## WORK TO BE COMPLETED
Return, exactly as written, every line from the first line of the data below through the line that contains "Screen dimensions: 537x302".

============

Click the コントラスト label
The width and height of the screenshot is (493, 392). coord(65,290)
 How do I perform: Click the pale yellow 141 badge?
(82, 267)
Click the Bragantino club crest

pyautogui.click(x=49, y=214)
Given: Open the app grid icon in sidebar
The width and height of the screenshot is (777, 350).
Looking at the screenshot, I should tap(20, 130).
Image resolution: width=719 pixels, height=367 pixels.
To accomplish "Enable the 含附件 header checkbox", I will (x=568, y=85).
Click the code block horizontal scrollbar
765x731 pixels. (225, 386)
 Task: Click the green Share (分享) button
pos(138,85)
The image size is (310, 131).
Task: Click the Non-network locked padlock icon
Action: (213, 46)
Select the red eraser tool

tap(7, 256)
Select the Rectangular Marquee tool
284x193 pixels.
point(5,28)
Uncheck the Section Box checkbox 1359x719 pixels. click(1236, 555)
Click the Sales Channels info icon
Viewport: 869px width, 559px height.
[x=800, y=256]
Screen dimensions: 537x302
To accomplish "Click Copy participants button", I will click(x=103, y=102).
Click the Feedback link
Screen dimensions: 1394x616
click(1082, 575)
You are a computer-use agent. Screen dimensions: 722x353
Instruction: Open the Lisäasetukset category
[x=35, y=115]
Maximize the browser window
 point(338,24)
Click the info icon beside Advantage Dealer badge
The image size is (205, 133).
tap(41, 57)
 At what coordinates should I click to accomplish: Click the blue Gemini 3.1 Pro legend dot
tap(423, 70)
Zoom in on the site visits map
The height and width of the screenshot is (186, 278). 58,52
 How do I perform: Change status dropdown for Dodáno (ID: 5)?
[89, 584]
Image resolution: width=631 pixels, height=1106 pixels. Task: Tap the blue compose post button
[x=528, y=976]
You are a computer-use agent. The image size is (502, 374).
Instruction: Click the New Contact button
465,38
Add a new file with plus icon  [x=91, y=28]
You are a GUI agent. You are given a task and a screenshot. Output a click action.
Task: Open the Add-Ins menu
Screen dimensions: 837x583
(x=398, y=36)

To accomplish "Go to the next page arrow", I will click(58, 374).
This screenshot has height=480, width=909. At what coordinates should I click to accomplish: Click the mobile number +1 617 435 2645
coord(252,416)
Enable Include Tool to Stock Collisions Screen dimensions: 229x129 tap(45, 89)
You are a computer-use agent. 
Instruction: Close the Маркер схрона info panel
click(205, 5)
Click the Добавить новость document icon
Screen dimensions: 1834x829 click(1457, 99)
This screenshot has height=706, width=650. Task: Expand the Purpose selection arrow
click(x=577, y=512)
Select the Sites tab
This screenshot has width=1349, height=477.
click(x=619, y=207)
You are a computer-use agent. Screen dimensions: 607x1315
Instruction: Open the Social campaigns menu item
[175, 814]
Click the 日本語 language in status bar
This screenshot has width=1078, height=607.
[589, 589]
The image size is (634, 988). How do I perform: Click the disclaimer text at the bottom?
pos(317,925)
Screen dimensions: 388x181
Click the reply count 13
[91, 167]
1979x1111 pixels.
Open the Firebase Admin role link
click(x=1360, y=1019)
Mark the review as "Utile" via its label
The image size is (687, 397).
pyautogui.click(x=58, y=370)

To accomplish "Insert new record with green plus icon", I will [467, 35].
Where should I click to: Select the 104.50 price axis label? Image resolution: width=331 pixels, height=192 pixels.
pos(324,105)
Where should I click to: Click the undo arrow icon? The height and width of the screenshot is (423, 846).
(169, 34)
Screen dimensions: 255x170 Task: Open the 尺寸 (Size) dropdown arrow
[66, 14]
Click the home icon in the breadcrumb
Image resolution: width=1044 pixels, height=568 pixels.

============

## ANSWER FOR THIS EXERCISE
Click the コントラスト label
The width and height of the screenshot is (493, 392). coord(65,290)
 How do I perform: Click the pale yellow 141 badge?
(82, 267)
Click the Bragantino club crest

pyautogui.click(x=49, y=214)
Given: Open the app grid icon in sidebar
The width and height of the screenshot is (777, 350).
Looking at the screenshot, I should tap(20, 130).
Image resolution: width=719 pixels, height=367 pixels.
To accomplish "Enable the 含附件 header checkbox", I will (x=568, y=85).
Click the code block horizontal scrollbar
765x731 pixels. (225, 386)
 Task: Click the green Share (分享) button
pos(138,85)
The image size is (310, 131).
Task: Click the Non-network locked padlock icon
Action: (213, 46)
Select the red eraser tool

tap(7, 256)
Select the Rectangular Marquee tool
284x193 pixels.
point(5,28)
Uncheck the Section Box checkbox 1359x719 pixels. click(1236, 555)
Click the Sales Channels info icon
Viewport: 869px width, 559px height.
[x=800, y=256]
Screen dimensions: 537x302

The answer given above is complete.